▶ _Extracted records_:

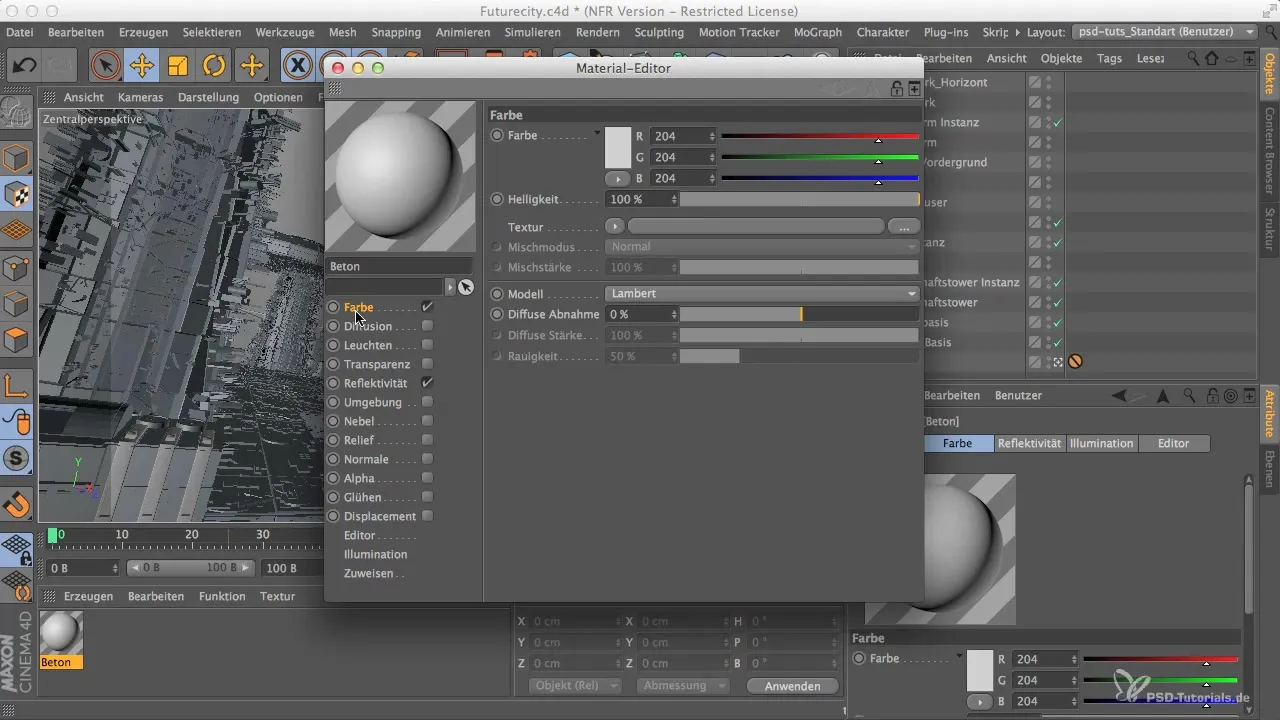Select the Beton material thumbnail
This screenshot has height=720, width=1280.
[x=61, y=633]

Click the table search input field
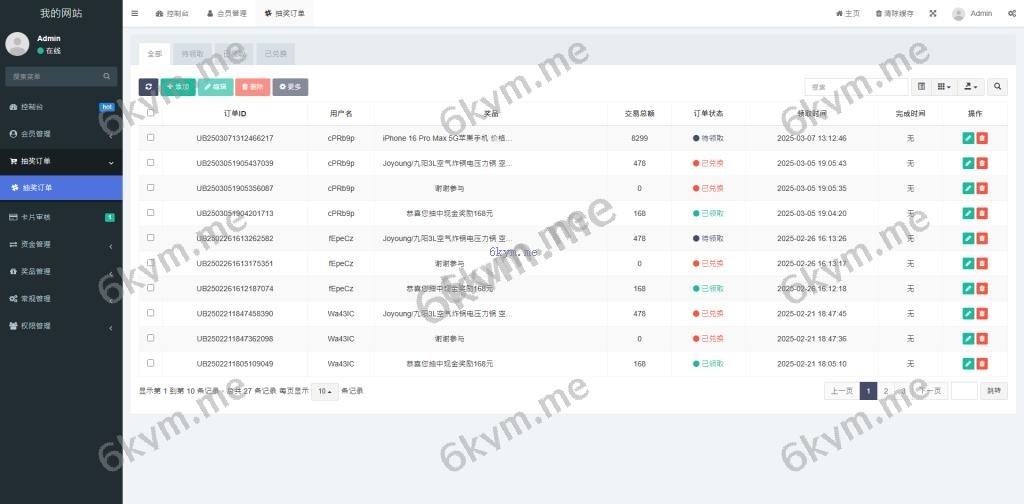(855, 87)
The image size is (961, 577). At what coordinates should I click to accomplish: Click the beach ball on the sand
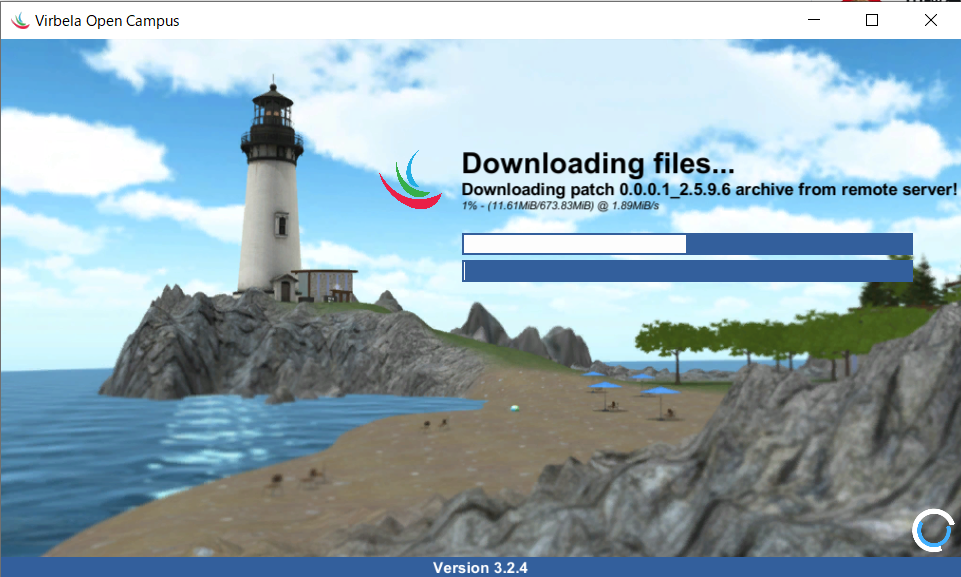(x=514, y=409)
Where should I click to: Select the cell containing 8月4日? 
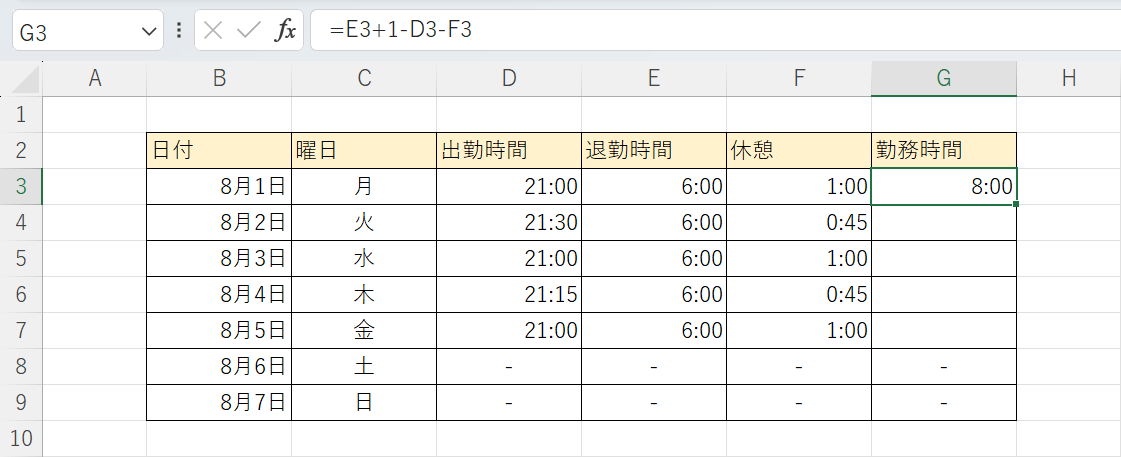pos(219,294)
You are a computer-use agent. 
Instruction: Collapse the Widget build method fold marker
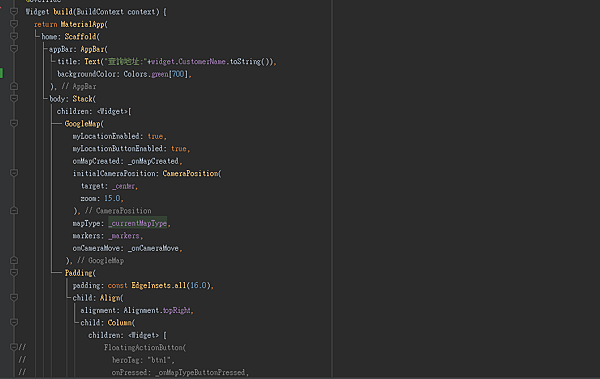(x=14, y=12)
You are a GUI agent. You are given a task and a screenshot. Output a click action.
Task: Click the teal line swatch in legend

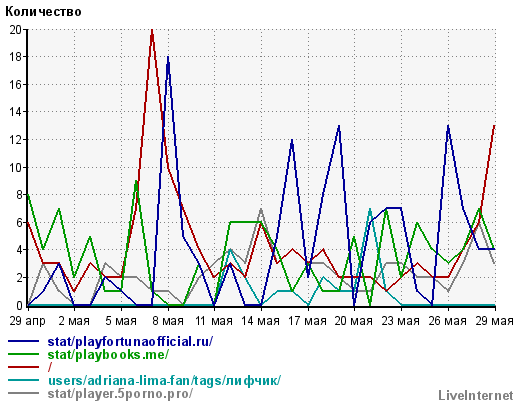pyautogui.click(x=24, y=380)
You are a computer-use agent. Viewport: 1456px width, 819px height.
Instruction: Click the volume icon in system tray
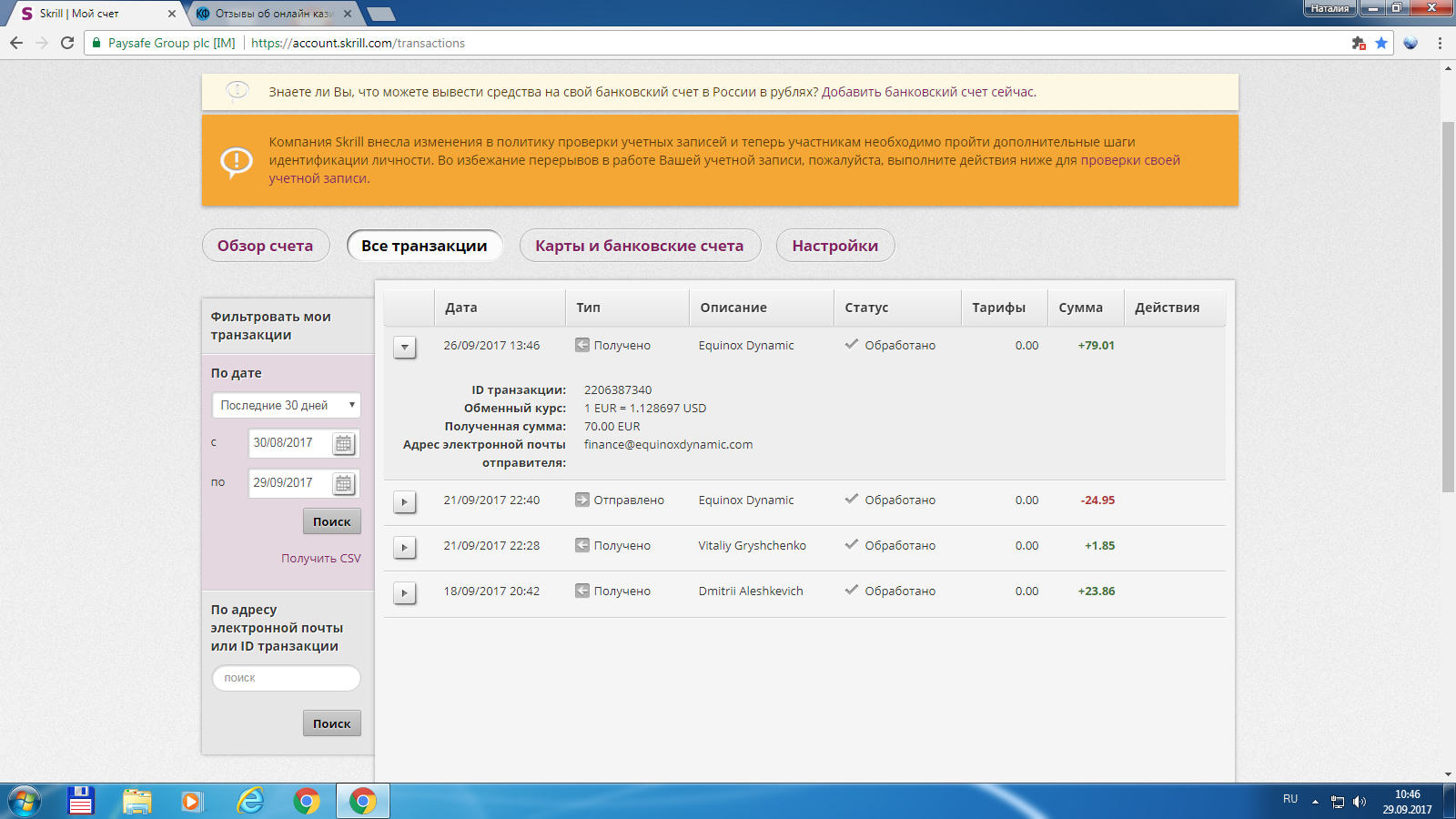[1360, 802]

▶ _Work to be completed_: Exactly the lines from the one containing "Where should I" through the last line of the material above, both included and free of pictures, should make up your answer, please.

▶ _Finished task_:
Where should I click to: Select the cell containing 8月4日? 
pos(219,294)
You are a computer-use agent. 
Instruction: Collapse the Widget build method fold marker
(x=14, y=12)
You are a GUI agent. You are given a task and a screenshot. Output a click action.
Task: Click the teal line swatch in legend

pyautogui.click(x=24, y=380)
You are a computer-use agent. Viewport: 1456px width, 819px height.
Instruction: Click the volume icon in system tray
[1360, 802]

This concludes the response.